Wily Rodrigo Sic-Hernandez
PhD Student
Purdue University
West Lafayette, Indiana, United States
Stephen B. Goodwin, PhD
Research Plant Pathologist
USDA -Agricultural Research Service
West Lafayette, Indiana, United States
Tar spot disease has been reported in most corn-producing countries in the Americas, representing a severe risk for production. Multiple organisms have been reported in tar spot lesions but only a few have been identified and described. Sequence data have allowed the identification of new organisms in tar spot lesions across different locations. However, results between studies show inconsistencies due to differences in the genomic region sequenced, sequencing methods, software and databases used. The objective of this meta-analysis is to quantify variation among tar spot microbiomes and analyze the phylogenetic relationships among the organisms present in each location.

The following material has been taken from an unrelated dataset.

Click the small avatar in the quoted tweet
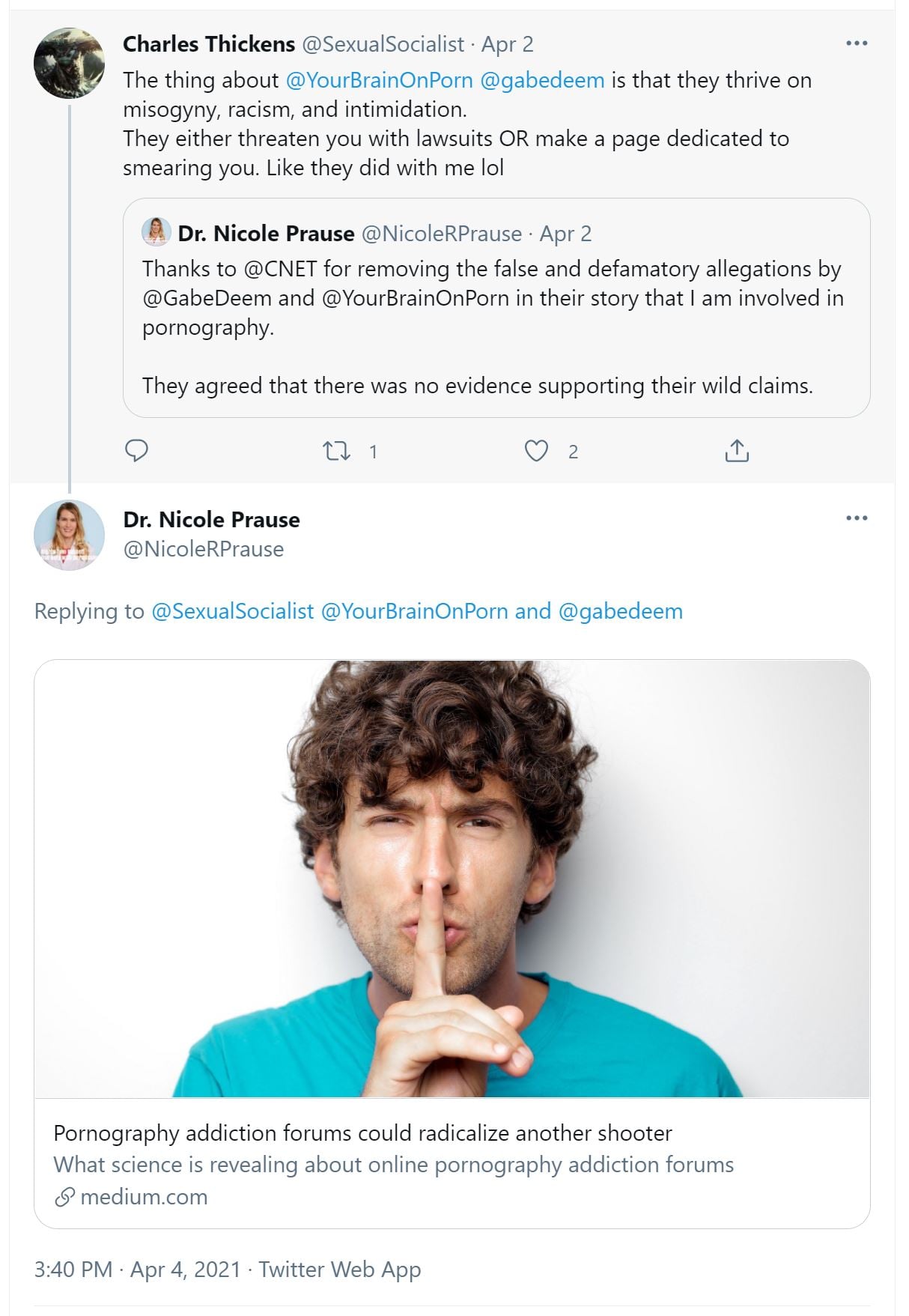The width and height of the screenshot is (909, 1316). [x=156, y=232]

The sequencing data generated by three microbiome studies from 2019 to 2024 were analyzed in QIIME2 using the UNITED database published in 2025. The variation among tar spot microbiomes depends primarily on the sampled location, however, the clustering method, taxonomic classifier and pipeline used to analyze data affected the relative abundance of some organisms such as Paraphaeosphaeria and Fusarium, which can lead to misinterpretations. Taxonomic nomenclature has also impacted the presence of organisms such as Neottiosporina and Coniothyrium creating confusion about their abundance. The total number of OTUs for Phyllachora, Microdochium, and Paraphaeosphaeria are 250, 150 and 130, respectively, based on ITS2. These OTUS are clustered into clades based on their locations. Analyzing tar spot microbiomes provides a better understanding of the organisms present and their potential impact on disease severity.